But there's nothing in say AMoRe to stop you increasing the radius cutoff to whatever is required to optimise the signal/noise ratio, apart from this silly IF statement which I always used to delete (I just commented out the CALL CCPERR statement):

      ELSE IF (RMAX.GT. AOBS .OR. RMAX .GT. BOBS.OR. RMAX.GT.COBS)
     +         THEN
        WRITE (6,*) 'Radius: ',RMAX, '  Cell: ', AOBS,BOBS,COBS
        CALL CCPERR(1,'Sphere radius > cell edge')

There's also a program limit in AMoRe on the ratio radius-cutoff/high-res-cutoff due to max Bessel order but since this is currently 500 there will be few cases where it's a limit in practice (it's ~ 80, so max 200 Ang radius for 2.5 Ang data).  There's obviously no point in having a radius cutoff bigger than the greatest molecular diameter (there are no intra-vectors longer than this).

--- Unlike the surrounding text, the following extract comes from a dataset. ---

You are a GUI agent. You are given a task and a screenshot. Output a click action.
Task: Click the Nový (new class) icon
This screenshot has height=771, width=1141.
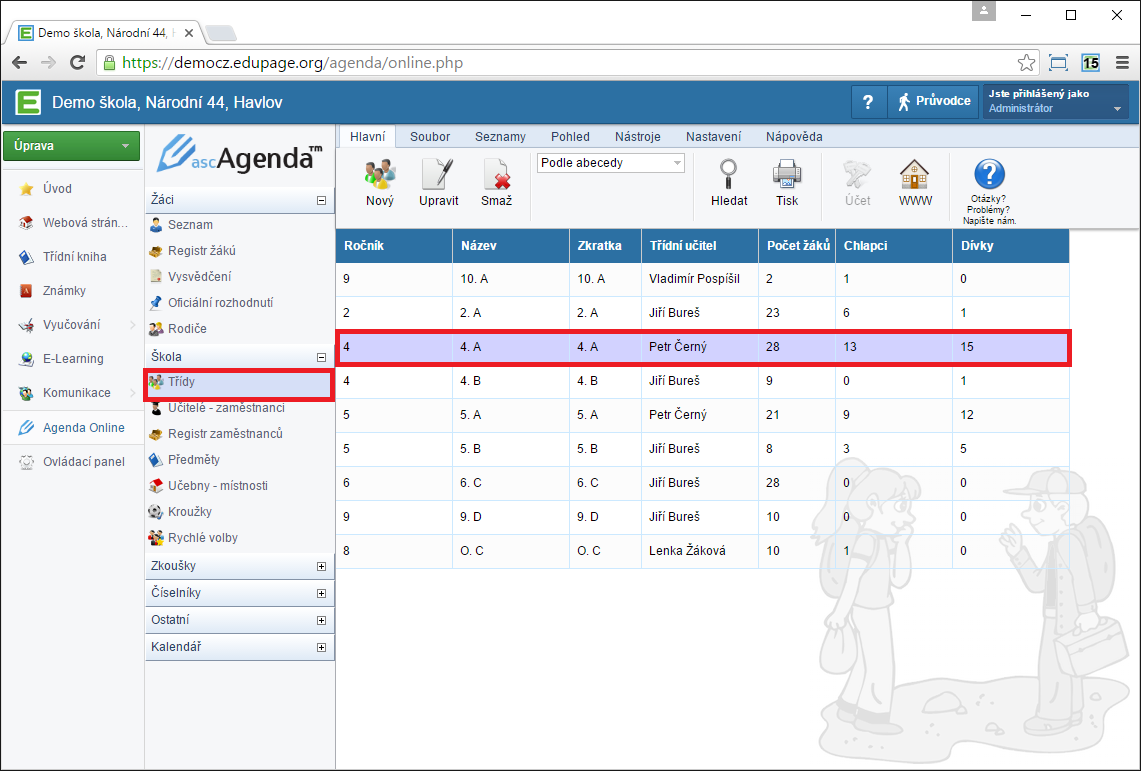coord(380,176)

Some people object to including the transform of the origin peak vectors in adjacent cells, but the direct rotation function is effectively doing just that and no-one complains (as long as it solves their structure)!  It seems to me it's particularly important to perform this radius optimisation for highly ellipsoidal molecules, because as you point out a limit of 20 Ang with a molecule 100 Ang long will only include a small fraction of the intra-vectors.  There will always be a trade-off between increasing the number the intra-vectors thus improving the signal, and increasing the number of inter-vectors thus increasing the noise.  It's just a question of finding where the optimal radius cutoff giving the maximum signal/noise ratio lies.

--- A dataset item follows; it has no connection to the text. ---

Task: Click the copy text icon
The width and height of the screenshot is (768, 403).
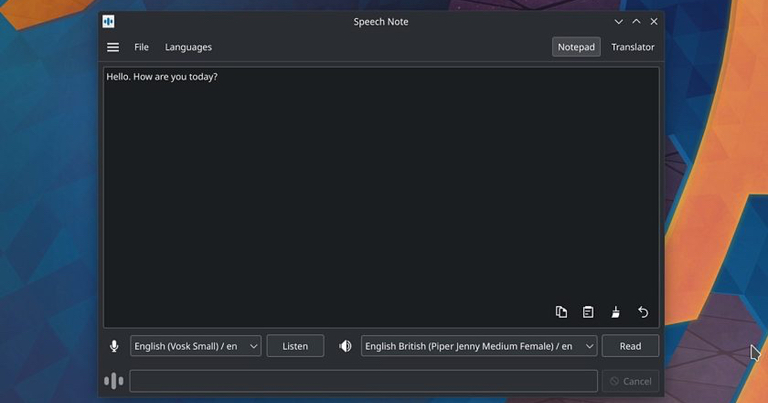Action: click(x=561, y=312)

The direct rotation function sometimes used to work better than the Crowther-type function not so much due to the lack of radius cutoff, but more because 1) it uses E's not F's; 2) it uses a correlation coefficient function rather than a product function (the latter is much easier to code using FFT's); 3) the radius cutoff for the Crowther function was often not optimised; and 4) care wasn't taken not to lose strong reflections at low res which several people have demonstrated has a disastrous effect on F-based functions, but is less critical with E-based functions.  However use of a correlation coefficient function based on E's is now a feature of AMoRe (if not the CCP4 version then Jorge Navaza's version).

Anyway this is all academic now, I always use Phaser which does all this properly (I have no experience using it for highly ellipsoidal models though).